Feeling down about dying polar bears, deforestation and the state of the world in general? Paul Schrader’s beautiful, bruising First Reformed is the movie for you. Ethan Hawke is superb as Toller, an ex–military chaplain reckoning with a painful past. He’s been made the pastor of a tiny, historic church in upstate New York, which should be a balm for him. But even though he spends his days trying hard to do the Lord’s work – extending particular kindness to an anxious young wife and mother-to-be, played with tremulous sensitivity by Amanda Seyfried – his nights become intense sessions of journal keeping and destructive drinking.

With First Reformed, Schrader – famously, the writer of Taxi Driver, though as a director he’s given us his share of terrific, sometimes underappreciated pictures like Forever Mine and Patty Hearst – has made a fine existential-crisis movie. And for all its serious intent, it isn’t torture to watch.

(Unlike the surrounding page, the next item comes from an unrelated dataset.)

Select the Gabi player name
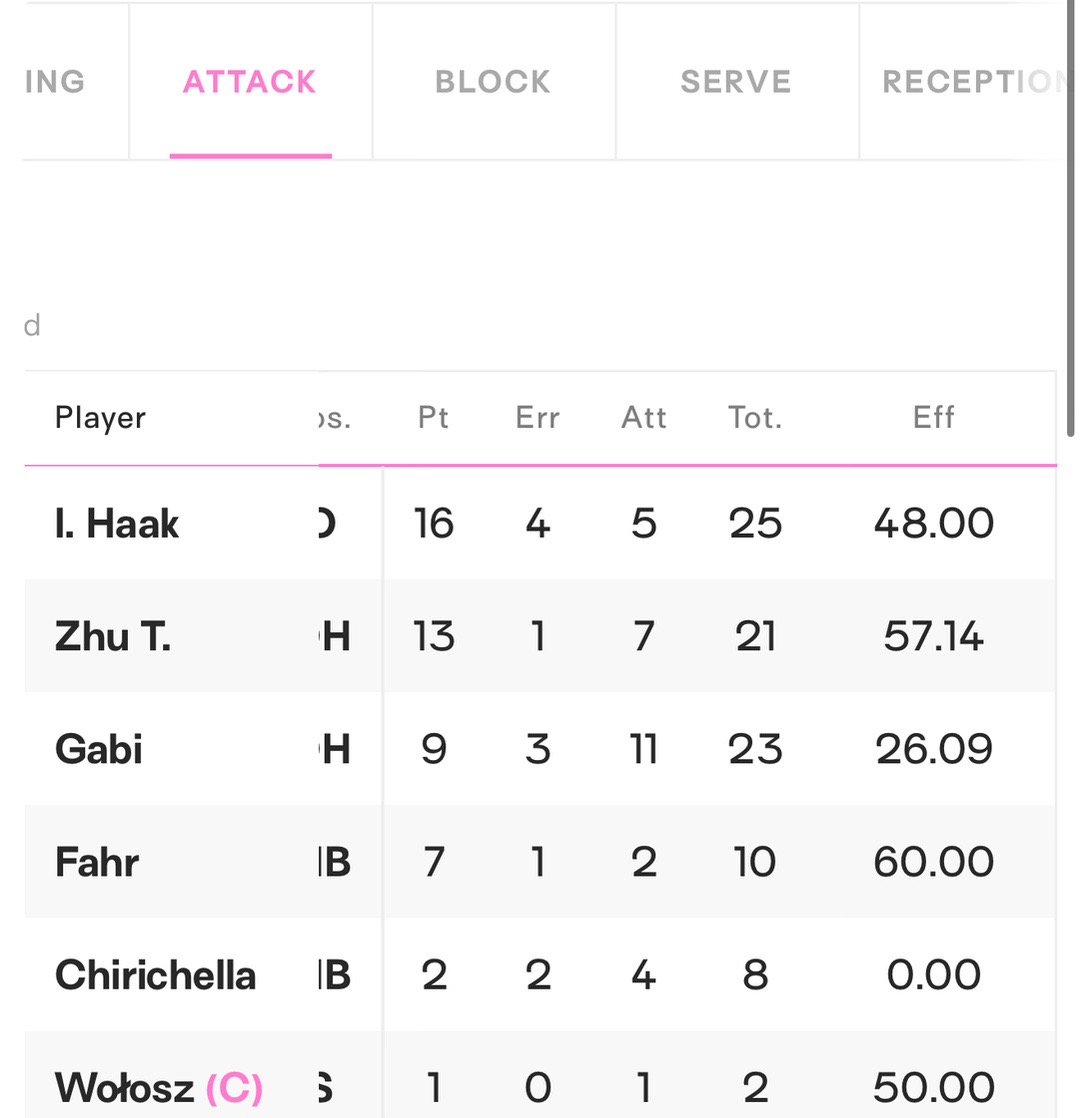Image resolution: width=1080 pixels, height=1118 pixels. point(98,749)
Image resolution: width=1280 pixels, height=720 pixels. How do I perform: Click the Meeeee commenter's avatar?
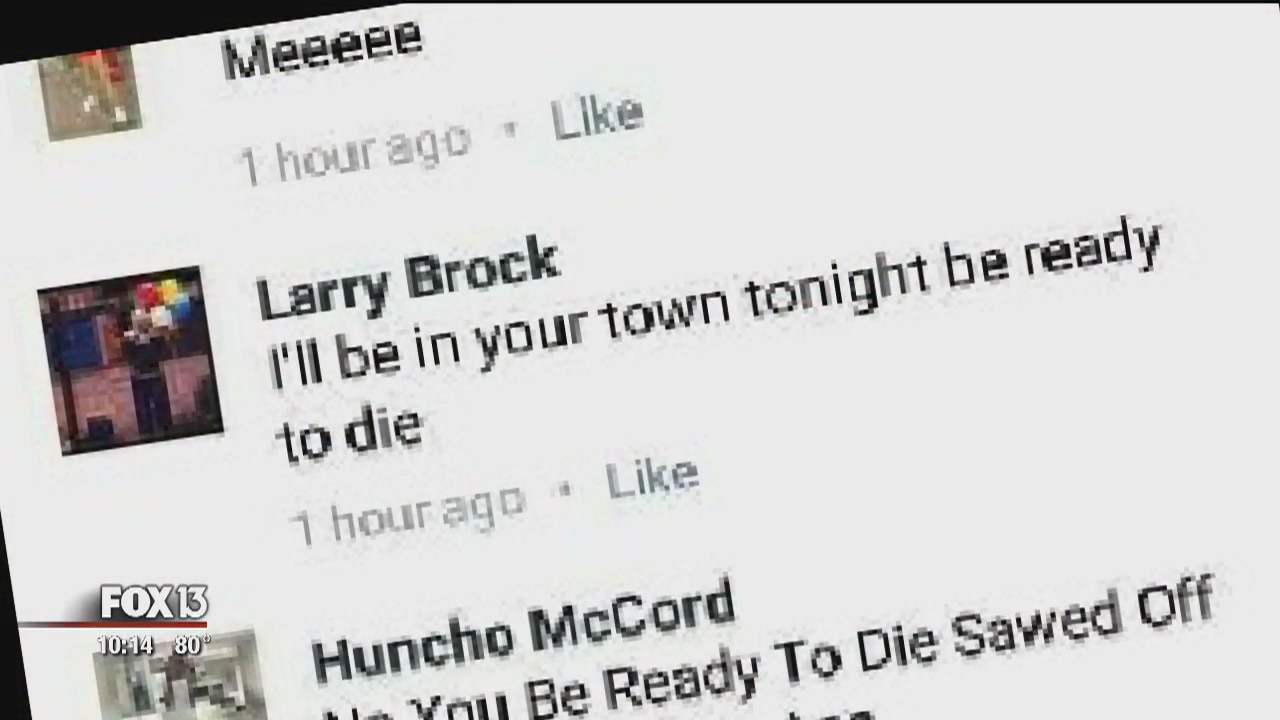90,90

Part of the movie’s understated triumph lies in its casting: Hawke is an actor who clearly cares, and worries, a lot–the tree of life is practically etched into his forehead. As the hyperconscientious Toller, he conveys both the selfishness and the true anguish of people who just can’t let go of their own pain. But he also offers a shred of hope in the idea that in the end, caring too much might be just the thing that saves us.